Inhibitory Effects of NCA on iNOS and COX-2 Protein Expression in LPS-Induced BV2 Microglia Cells
In order to determine whether the inhibitory effect of NCA on NO production was associated with a downstream modulation of iNOS and COX-2 expression, we measured the protein levels using western blotting. The protein levels of these enzymes were analyzed in the whole cell lysates 24 h after treatment with LPS. As shown in Fig. 3, iNOS and COX-2 levels were increased in LPS-induced BV2 cells, but this increase was significantly inhibited after treatment with 50 and 100 μM NCA.
Inhibitory effects of neochlorogenic acid (NCA) on inducible nitric oxide synthase (iNOS) and cyclooxygenase-2 (COX-2) protein induction in lipopolysaccharide (LPS)-stimulated BV2 microglial cells. After treating with LPS (4 μg/ml) and NCA (10, 50, and 100 μM) for 24 h, the cell lysates were prepared and western blot analysis was performed using anti-iNOS and anti-COX-2 antibodies. Protein levels of iNOS (b) and COX-2 (d) were normalized to β-actin. Representative band images from individual experiments are shown in a and c. Each value indicates the mean ± SEM and represents results obtained from three independent experiments. ### P < 0.001 indicates that the mean value was significantly different from the control group receiving no treatment. *P < 0.05 and ***P < 0.001 indicate that the mean value was significantly different from the group receiving LPS alone
Effects of NCA on the LPS-Induced Release of Pro-inflammatory Cytokines in BV2 Microglia Cells
The effects of NCA on the secretion of pro-inflammatory cytokines such as TNF-α and IL-1β were investigated by ELISA in LPS-induced BV2 microglial cells (Fig. 4). The results showed that the expression of TNF-α and IL-1β increased in LPS-induced BV2 cells, but these increases were blocked in the NCA-treated group. Specifically, treatments with 50 and 100 μM NCA significantly inhibited the increase in TNF-α and IL-1β expression relative to treatment with LPS alone.
Inhibitory effects of NCA on tumor necrosis factor-α (TNF-α) and interleukin-1 beta (IL-1β) production in lipopolysaccharide (LPS)-stimulated BV2 microglial cells. The cells were treated with LPS (4 μg/ml) and NCA (10, 50, and 100 μM) for 24 h. The levels of a TNF-α and b IL-1β present in the supernatants were measured by ELISA. Results indicate the mean ± SEM and represent results obtained from three independent experiments. # P < 0.05 indicates that mean value was significantly different from the control group receiving no treatment. *P < 0.05 and **P < 0.01 indicate that mean value was significantly different from the group receiving LPS alone
Degradation Effects of NCA on Activation of p38 MAPK and Nuclear Translocation of NF-κB p65 in LPS-Induced BV2 Microglia Cells
To clarify that the inhibition of the increases of iNOS and COX-2 expression was mediated by an NCA-induced blockade of LPS-induced microglial activation, the effects of NCA on activation of phosphorylated p38 MAPK and NF-κB p65 were examined. Figure 5a shows that NCA at 100 μM, the most effective concentration in other assays, also attenuated the LPS-induced increase of p38 MAPK phosphorylation compared with the group treated with LPS alone. NCA also markedly attenuated the LPS-induced increase of NF-κB p65 phosphorylation compared with the group treated with LPS alone (Fig. 5b).

*-*-*

## TASK DETAILS
Continue the passage on neochlorogenic acid in LPS-induced BV2 microglia from the point where it ends.

## DATA FOR ANALYSIS
*-*-*

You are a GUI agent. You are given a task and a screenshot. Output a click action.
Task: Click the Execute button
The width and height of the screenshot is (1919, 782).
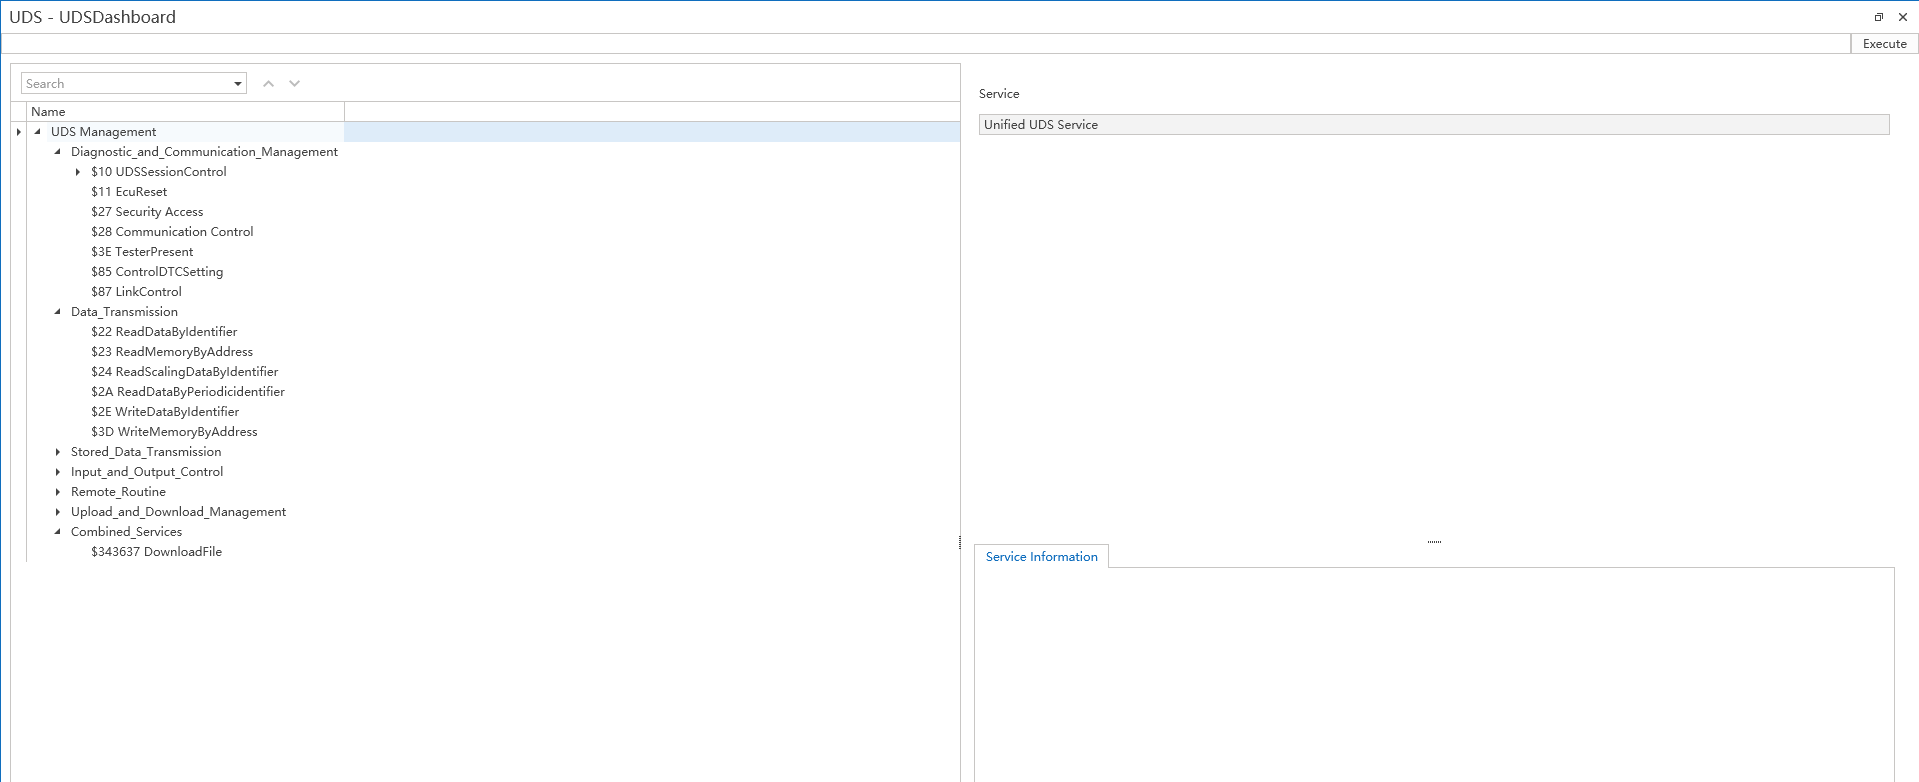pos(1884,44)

*-*-*

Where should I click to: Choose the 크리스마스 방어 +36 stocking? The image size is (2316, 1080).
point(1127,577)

*-*-*

## RESULT OF THIS TASK
Inhibitory effects of neochlorogenic acid (NCA) on activation of p38 mitogen-activated protein kinase (p38 MAPK) and nuclear translocation of NF-κB p65 in liposaccharide (LPS)- stimulated BV2 microglia cells. The cells were treated with LPS (4 μg/ml) and NCA (0 and 100 μM) for 30 min. The effects of NCA on phosphorylation of p38 MAPK and NF-κB p65 were investigated using western blotting analysis. For p38 MAPK detection, antibodies directed against phosphorylated p38 MAPK (p-p38) and total p38 MAPK were used in whole protein lysate. For NF-κB p65 detection, antibodies directed against phosphorylated NF-κB p65 (p-p65) and total NF-κB p65 were used in the nuclear fraction. Levels of p-p38 (b) and p-p65 (d) were normalized to total p38 MAPK and total NF-κB p65. Representative band images from each experiment are shown in a and c. Each value indicates the mean ± SEM and represents results obtained from three independent experiments. # P < 0.05 and ## P < 0.01 indicate that mean value was significantly different from the control group receiving no treatment. *P < 0.05 indicates that mean value was significantly different from the group receiving LPS alone
Discussion
NCA is reported to be a major bioactive component of dried fruits and other plants, and has been demonstrated to have various beneficial effects [12–14]. However, the effects of NCA on inflammatory processes are still unclear. Our present results provide, for the first time, evidence for the anti-inflammatory effects of NCA. In this study, NCA showed a reduction of LPS-induced NO production by suppressing iNOS and COX-2 protein expression and production of pro-inflammatory cytokines, such as TNF-α and IL-1β, in BV2 microglia cells. In addition, phosphorylated p38 MAPK and NF-κB p65 were also inhibited by NCA in activated microglia. These results suggest that NCA exhibited anti-inflammatory effects in BV2 microglial cells.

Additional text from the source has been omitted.